### Exercise details
Retrieve all lines below that have the string "will".

Collected data:
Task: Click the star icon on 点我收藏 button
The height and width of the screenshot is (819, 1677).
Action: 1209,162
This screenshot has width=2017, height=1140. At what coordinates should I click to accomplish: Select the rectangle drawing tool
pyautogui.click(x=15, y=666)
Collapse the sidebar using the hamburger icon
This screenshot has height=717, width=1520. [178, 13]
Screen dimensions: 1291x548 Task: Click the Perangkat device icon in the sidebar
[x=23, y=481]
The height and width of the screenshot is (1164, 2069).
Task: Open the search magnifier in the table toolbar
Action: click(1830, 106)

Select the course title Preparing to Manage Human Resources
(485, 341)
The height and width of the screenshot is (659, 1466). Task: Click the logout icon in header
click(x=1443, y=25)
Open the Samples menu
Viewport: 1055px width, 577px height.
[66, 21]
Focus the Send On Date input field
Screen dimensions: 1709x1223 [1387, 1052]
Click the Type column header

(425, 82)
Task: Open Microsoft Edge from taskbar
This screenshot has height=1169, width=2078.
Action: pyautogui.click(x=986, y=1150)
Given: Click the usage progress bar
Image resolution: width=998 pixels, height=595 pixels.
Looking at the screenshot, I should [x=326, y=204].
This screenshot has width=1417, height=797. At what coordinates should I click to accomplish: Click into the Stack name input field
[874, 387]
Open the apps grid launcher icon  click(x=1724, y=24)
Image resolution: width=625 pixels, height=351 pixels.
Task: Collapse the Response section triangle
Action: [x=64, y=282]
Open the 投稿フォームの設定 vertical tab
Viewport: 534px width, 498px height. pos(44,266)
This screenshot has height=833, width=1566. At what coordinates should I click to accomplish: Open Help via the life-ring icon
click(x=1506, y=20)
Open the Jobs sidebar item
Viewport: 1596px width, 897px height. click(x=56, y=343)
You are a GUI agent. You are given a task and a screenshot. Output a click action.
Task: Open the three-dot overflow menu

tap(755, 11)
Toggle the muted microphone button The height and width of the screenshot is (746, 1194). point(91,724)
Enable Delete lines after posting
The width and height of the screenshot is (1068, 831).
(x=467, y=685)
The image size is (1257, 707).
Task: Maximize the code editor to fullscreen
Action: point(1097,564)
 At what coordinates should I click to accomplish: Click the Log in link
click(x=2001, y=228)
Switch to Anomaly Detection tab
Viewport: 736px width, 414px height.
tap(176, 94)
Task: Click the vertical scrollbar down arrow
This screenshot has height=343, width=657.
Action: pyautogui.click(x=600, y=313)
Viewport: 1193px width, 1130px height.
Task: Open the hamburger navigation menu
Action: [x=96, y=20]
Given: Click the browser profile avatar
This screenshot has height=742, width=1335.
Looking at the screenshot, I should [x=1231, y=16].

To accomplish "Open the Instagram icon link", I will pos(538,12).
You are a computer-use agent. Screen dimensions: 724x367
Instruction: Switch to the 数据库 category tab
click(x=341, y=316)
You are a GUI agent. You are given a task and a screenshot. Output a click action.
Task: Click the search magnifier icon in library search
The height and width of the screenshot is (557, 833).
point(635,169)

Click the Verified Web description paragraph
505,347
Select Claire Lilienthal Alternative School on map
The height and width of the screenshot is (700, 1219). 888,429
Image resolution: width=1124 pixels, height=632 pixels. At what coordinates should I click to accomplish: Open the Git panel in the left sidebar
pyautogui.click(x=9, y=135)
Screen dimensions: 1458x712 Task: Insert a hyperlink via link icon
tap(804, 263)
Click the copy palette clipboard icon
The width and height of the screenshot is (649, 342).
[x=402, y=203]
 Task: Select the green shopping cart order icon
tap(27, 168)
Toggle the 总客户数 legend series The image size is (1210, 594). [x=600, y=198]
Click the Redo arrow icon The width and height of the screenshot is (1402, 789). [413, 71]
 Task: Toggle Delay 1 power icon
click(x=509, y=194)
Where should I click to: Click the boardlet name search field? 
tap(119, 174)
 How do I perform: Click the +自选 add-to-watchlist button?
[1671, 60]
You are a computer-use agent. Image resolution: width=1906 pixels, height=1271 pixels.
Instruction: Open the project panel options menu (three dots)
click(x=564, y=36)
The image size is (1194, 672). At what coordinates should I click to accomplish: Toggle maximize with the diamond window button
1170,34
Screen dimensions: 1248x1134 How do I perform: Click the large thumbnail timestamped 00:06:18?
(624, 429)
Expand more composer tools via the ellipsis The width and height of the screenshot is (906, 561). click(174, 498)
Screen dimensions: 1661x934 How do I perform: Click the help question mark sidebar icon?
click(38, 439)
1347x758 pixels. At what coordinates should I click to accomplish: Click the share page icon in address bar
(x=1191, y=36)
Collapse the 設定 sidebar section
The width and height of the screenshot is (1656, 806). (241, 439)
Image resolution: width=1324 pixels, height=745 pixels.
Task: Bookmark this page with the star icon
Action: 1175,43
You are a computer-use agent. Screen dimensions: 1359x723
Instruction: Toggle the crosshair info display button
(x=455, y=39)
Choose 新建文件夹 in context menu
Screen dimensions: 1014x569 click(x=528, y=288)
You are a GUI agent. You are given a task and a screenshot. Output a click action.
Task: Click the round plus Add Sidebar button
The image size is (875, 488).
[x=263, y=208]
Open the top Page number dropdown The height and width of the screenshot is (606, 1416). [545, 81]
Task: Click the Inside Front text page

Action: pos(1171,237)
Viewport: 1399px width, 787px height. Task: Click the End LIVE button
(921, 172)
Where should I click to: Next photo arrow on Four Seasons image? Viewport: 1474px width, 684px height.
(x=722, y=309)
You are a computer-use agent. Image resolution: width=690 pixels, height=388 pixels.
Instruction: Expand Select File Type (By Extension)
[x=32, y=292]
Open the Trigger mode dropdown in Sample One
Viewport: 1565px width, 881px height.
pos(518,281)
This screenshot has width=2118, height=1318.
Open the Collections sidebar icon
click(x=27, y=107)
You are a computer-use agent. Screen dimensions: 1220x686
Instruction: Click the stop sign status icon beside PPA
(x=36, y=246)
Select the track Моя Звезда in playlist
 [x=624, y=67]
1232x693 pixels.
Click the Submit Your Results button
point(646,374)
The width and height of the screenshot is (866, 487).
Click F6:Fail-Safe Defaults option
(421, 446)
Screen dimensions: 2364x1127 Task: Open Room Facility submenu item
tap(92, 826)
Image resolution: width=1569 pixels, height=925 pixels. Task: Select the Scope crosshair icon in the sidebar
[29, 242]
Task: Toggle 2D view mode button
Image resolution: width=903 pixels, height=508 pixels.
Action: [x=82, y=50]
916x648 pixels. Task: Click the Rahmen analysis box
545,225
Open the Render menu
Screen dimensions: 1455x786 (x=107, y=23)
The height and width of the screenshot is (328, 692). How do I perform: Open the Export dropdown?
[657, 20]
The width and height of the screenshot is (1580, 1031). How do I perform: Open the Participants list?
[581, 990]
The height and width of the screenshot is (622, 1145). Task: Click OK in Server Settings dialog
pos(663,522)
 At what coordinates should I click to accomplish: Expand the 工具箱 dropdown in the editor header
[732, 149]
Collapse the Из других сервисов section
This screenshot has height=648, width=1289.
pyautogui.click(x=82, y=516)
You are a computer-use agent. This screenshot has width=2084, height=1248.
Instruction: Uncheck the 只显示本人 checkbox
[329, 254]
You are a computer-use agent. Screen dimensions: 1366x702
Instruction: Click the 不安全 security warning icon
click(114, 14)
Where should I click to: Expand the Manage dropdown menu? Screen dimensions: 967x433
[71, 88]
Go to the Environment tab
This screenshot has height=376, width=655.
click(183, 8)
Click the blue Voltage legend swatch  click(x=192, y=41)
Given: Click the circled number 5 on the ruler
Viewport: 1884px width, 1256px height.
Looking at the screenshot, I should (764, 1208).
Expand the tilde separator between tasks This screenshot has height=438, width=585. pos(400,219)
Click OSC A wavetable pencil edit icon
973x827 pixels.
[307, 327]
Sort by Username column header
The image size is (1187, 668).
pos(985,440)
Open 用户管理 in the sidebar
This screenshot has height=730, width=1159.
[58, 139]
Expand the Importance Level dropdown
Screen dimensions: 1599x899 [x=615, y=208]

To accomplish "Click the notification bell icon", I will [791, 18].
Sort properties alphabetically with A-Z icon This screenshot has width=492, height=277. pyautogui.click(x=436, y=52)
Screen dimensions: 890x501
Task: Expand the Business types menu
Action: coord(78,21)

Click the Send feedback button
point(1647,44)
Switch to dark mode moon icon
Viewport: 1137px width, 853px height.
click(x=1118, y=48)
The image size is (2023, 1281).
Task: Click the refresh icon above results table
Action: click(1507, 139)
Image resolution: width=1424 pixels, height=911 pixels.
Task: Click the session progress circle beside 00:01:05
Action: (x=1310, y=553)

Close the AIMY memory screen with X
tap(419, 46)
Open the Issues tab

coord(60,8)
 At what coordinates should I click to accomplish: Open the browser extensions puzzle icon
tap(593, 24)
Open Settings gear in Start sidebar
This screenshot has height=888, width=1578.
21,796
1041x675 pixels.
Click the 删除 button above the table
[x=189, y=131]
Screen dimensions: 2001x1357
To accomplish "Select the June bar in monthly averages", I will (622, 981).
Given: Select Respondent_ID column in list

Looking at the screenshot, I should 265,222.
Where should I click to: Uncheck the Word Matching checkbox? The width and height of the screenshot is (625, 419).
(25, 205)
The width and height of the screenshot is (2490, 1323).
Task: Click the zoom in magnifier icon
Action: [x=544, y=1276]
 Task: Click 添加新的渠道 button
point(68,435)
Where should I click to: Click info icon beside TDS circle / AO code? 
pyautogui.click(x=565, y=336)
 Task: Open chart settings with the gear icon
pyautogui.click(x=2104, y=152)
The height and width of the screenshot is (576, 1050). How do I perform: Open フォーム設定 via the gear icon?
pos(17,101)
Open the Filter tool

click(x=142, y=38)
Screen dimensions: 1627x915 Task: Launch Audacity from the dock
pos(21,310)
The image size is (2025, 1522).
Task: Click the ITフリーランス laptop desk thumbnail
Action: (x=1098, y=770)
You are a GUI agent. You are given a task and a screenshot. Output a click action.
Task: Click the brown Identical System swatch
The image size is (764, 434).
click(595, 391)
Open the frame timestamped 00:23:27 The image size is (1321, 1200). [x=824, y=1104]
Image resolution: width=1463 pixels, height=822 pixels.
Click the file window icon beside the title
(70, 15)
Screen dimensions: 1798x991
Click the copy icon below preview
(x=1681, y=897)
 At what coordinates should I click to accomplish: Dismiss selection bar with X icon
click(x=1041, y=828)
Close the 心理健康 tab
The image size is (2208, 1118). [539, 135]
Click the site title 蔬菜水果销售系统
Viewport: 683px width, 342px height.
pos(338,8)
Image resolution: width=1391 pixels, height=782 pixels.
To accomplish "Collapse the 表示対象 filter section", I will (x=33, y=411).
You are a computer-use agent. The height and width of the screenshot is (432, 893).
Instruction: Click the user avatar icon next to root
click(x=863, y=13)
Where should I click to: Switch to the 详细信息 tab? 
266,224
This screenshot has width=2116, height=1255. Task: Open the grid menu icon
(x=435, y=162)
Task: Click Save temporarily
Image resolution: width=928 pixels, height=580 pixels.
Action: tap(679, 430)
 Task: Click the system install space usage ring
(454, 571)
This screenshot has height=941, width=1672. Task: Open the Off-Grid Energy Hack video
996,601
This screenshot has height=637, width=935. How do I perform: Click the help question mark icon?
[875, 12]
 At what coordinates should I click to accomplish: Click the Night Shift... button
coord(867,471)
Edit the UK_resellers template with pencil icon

### Result below
To accomplish "Open the Instagram icon link", I will pos(538,12).
To accomplish "Click the notification bell icon", I will [791, 18].
To accomplish "Select the June bar in monthly averages", I will (622, 981).
To accomplish "Collapse the 表示対象 filter section", I will (x=33, y=411).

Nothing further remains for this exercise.